It most likely means Ballarat will have its third mayor in less than 12 months.
It reiterates that the rhetoric constantly spouted by some current councillors against retorts of politics-first representation are disingenuous.
It will ingrain, in the lead-up to one of the most important elections in determining Ballarat's immediate future, the deep distrust that the party currently leading the state polls has for the city's most influential advocacy body.
Less than 100 days out from a state election where Ballarat needs bipartisan support for a series of major projects to drive the future of our city, our council is being further divided by politics and real question marks exist over its immediate leadership. That's not the best situation for our city.

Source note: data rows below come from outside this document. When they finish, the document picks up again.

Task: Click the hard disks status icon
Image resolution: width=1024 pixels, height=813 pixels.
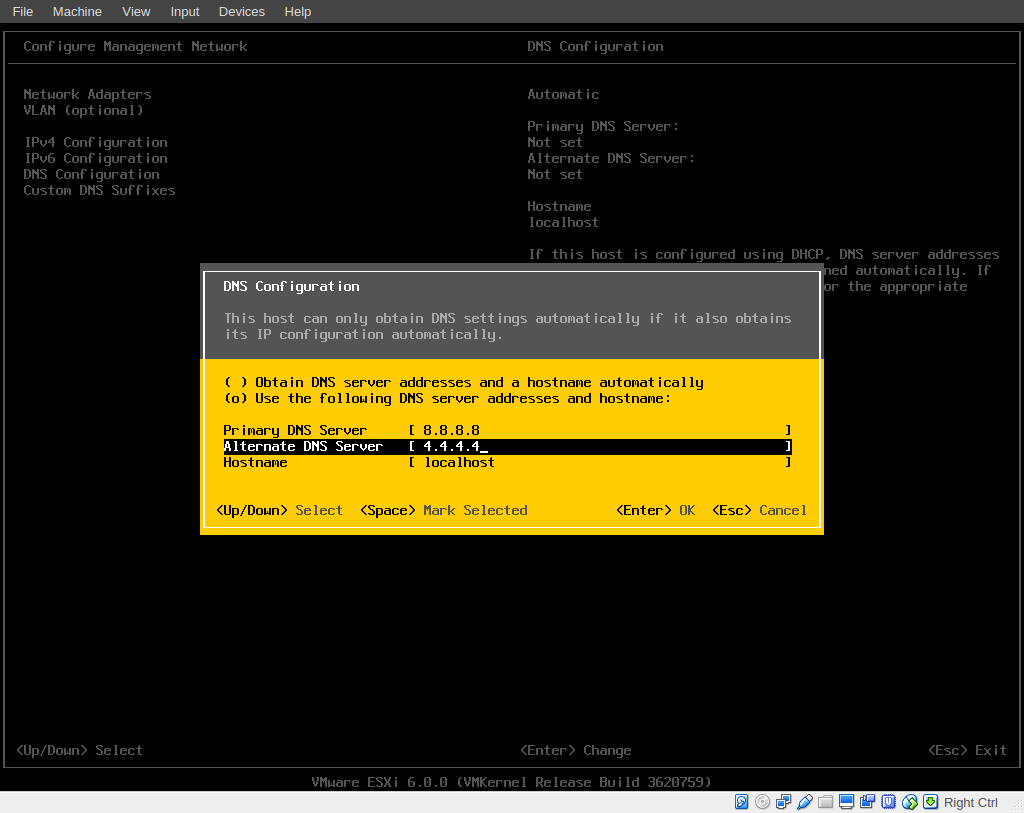Action: [741, 801]
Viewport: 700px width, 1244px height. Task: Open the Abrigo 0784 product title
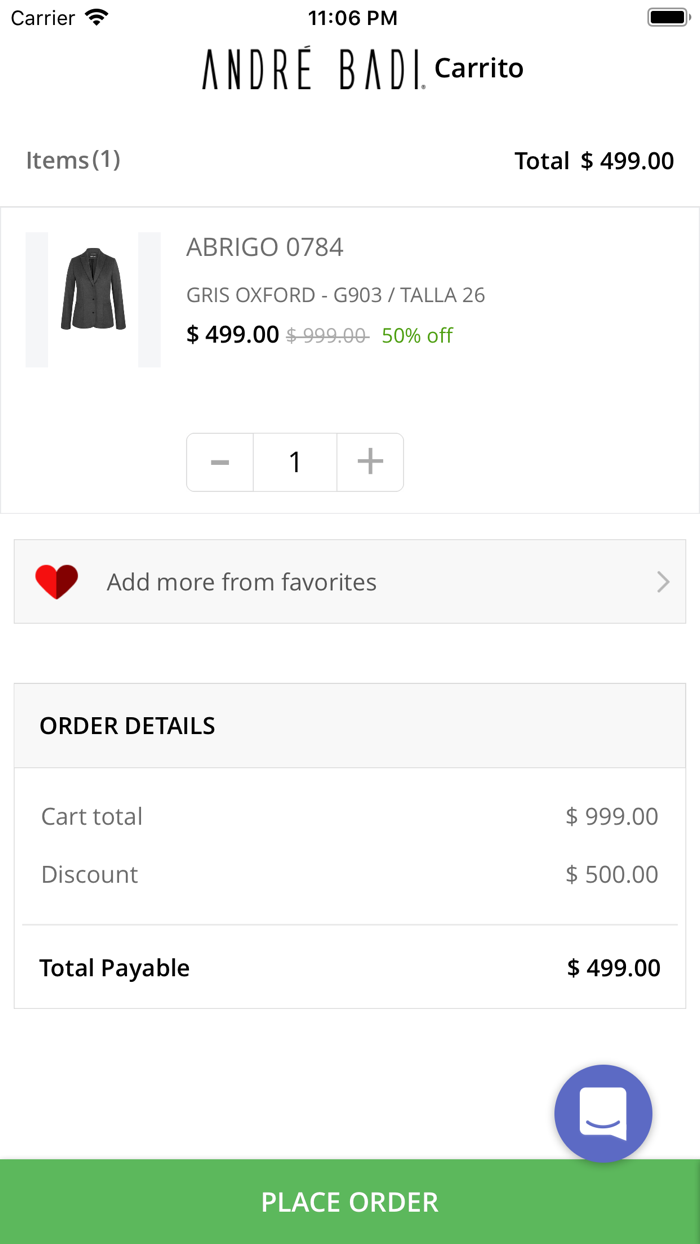coord(265,247)
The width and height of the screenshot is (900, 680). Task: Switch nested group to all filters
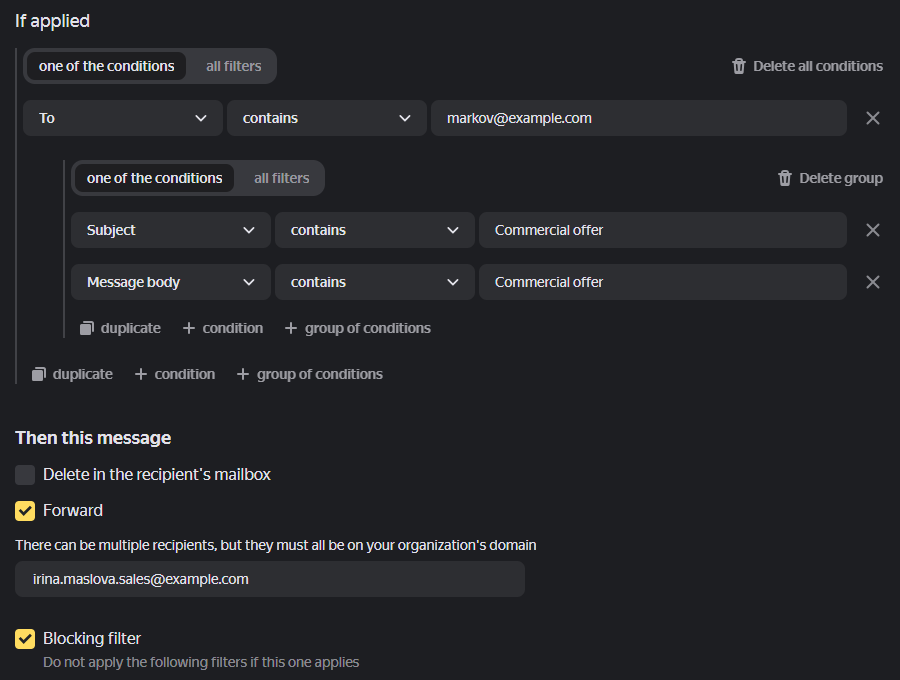(281, 178)
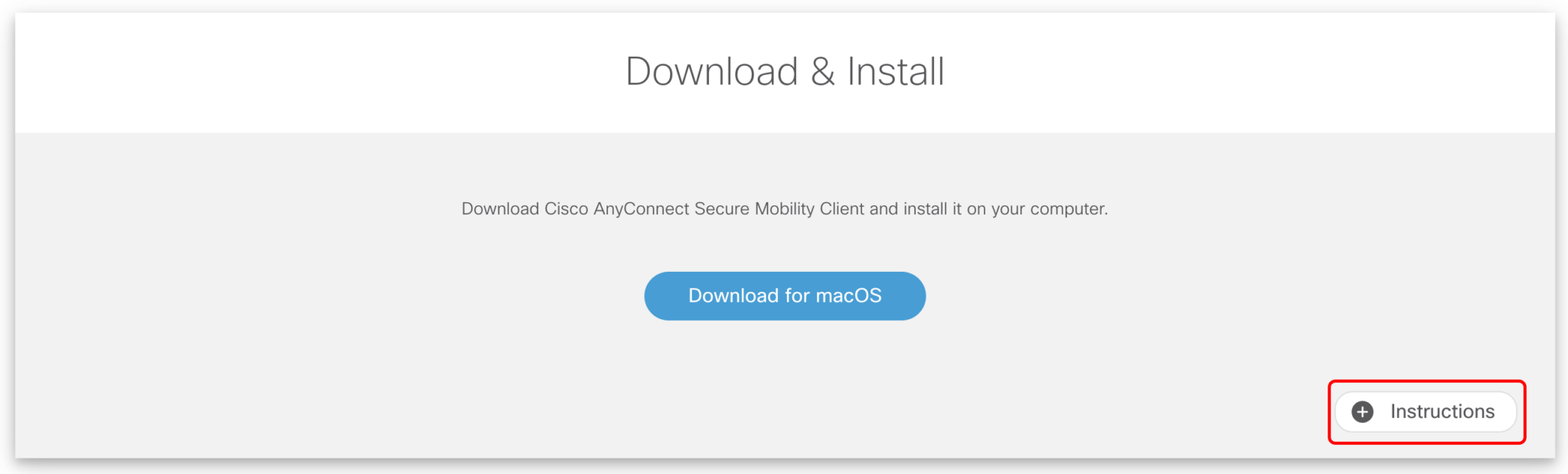Click the plus icon beside Instructions
Viewport: 1568px width, 474px height.
click(1363, 412)
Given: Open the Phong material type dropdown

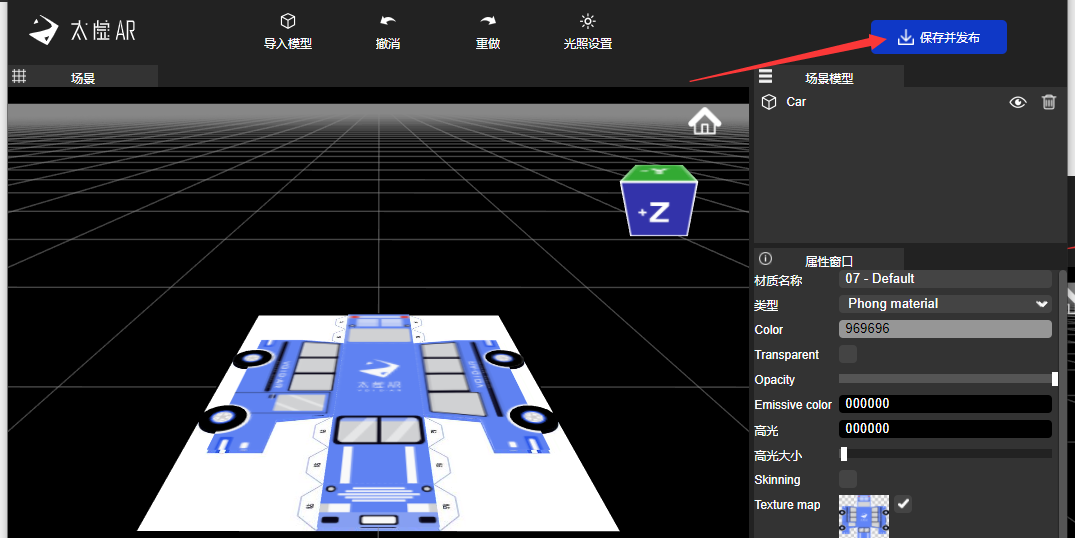Looking at the screenshot, I should [x=945, y=304].
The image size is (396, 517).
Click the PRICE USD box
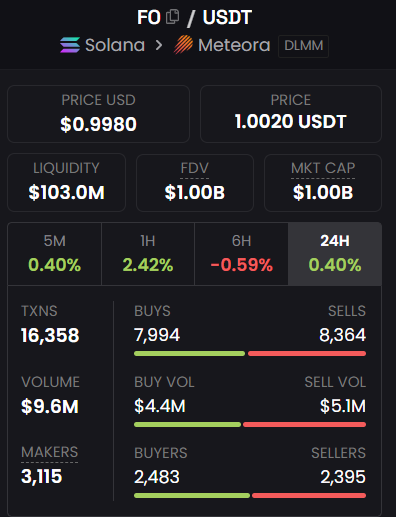click(98, 114)
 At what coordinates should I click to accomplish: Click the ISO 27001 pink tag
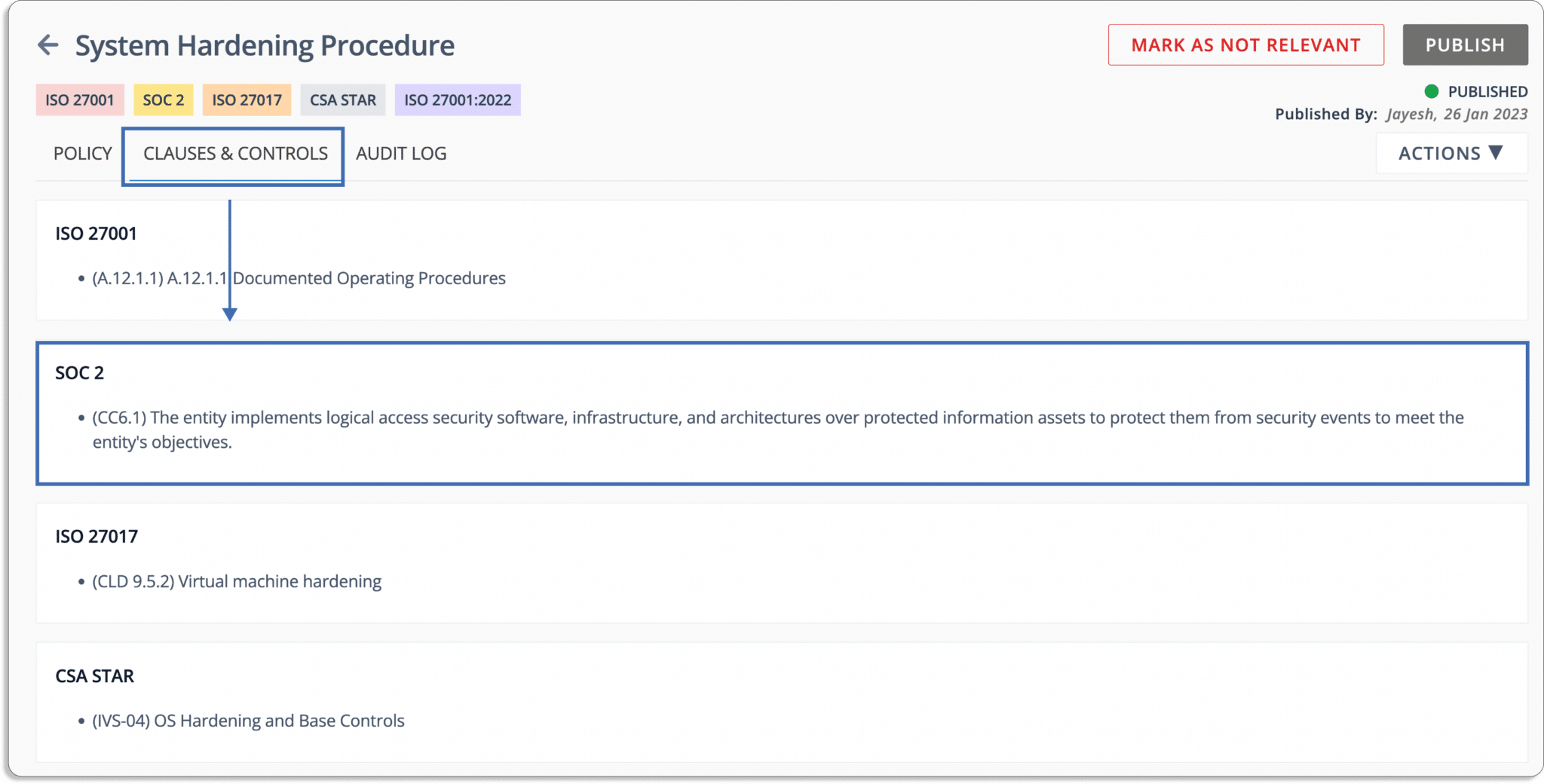[x=80, y=100]
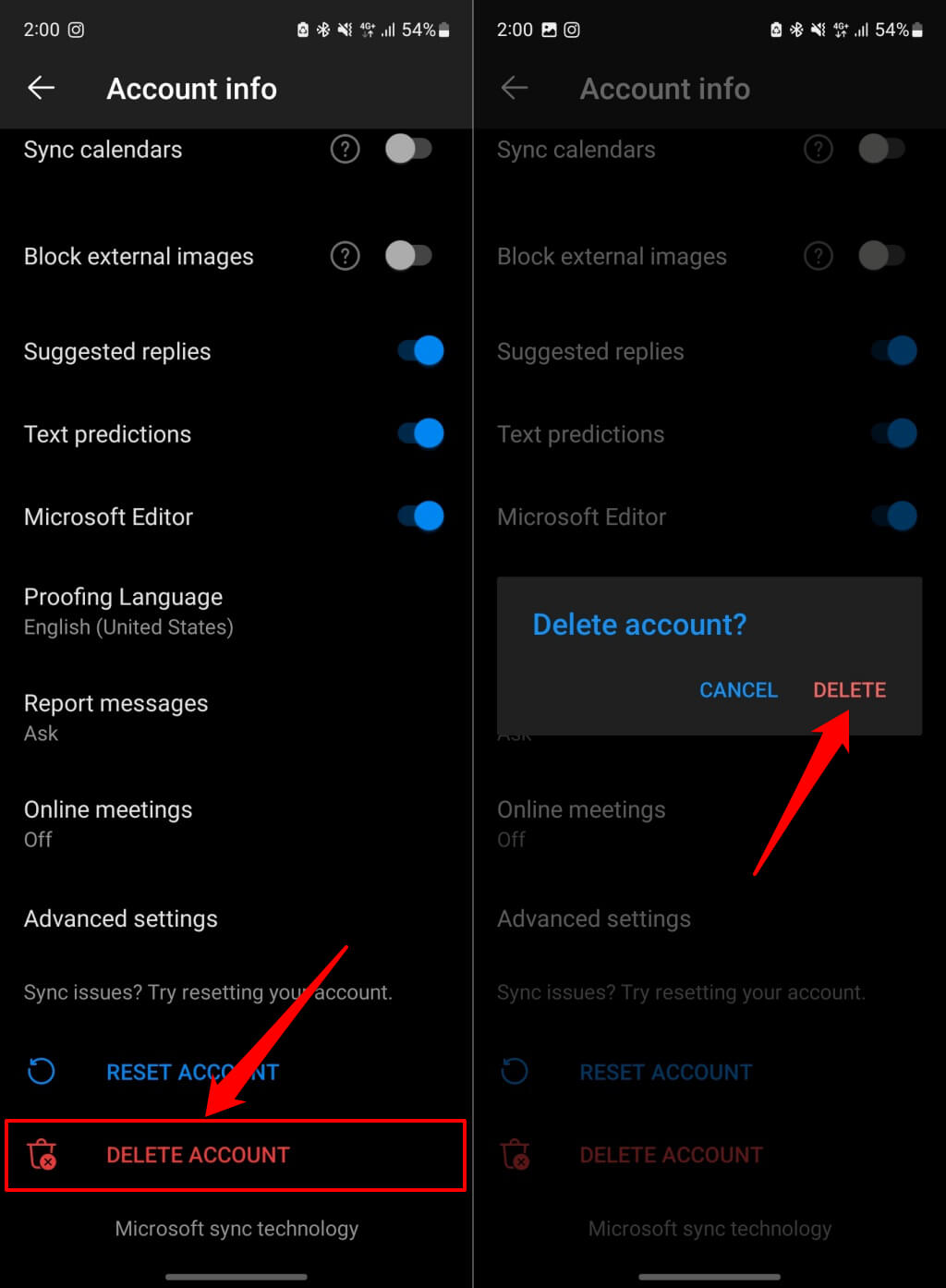Tap RESET ACCOUNT text on left screen
The height and width of the screenshot is (1288, 946).
pyautogui.click(x=192, y=1072)
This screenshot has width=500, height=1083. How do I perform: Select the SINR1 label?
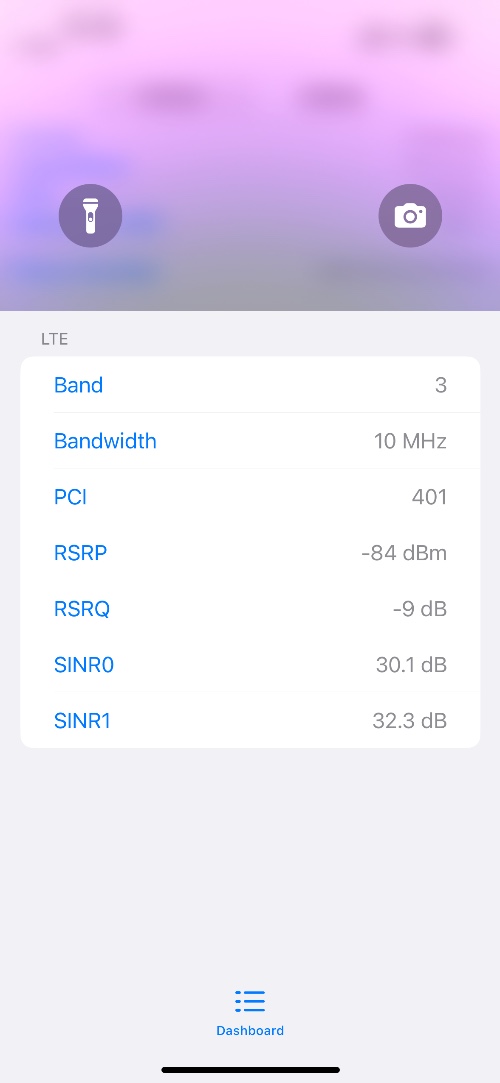click(x=82, y=721)
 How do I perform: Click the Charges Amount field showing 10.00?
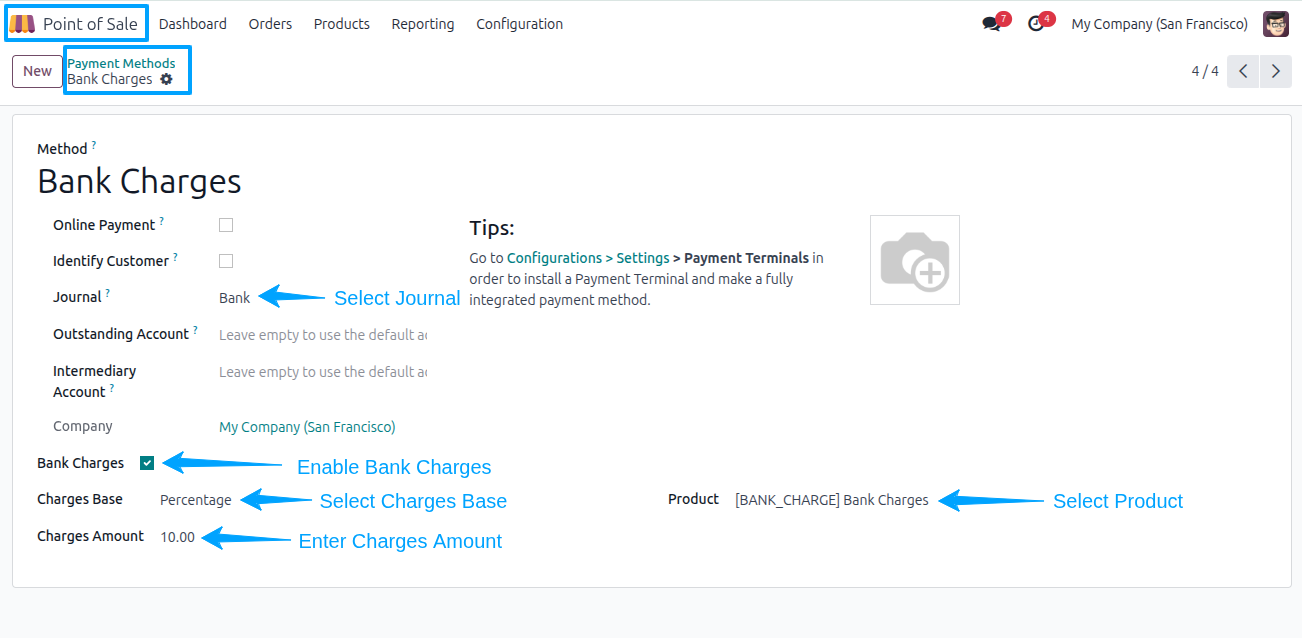178,537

Cr Morris has been a capable and proactive mayor of Ballarat. It's no surprise that he was seen as the preferred candidate for election given his performance and his closeness to the current government leadership. He will no doubt be a great advocate for our city should he be, as is most likely, elected.
However, the perception that he and other members of the council were too close to state and federal political party influences has been damaging to the public observations of the current council.
It's not just the Liberal Party-aligned councillors who have been outed. Cr Des Hudson was accused of furthering Labor political causes when embroiled in dispute over the vote which saw Cr Morris elected as mayor. Cr Belinda Coates, who maybe takes the moral high ground in being most outwardly and transparently Green, has nevertheless used the council chamber to advocate hard left positions on issues well beyond the Ballarat council jurisdiction.
It's naive to think that politics has never played a role at council level. It always has and always will. The difference is previous councils have managed, at least outwardly, to be seen as always putting the projects and people of Ballarat first.
If nothing else, the next mayor must be seen as independent and capable of bringing the conversation back to the many important issues impacting residents on a local level if the council is to turn around current public perceptions.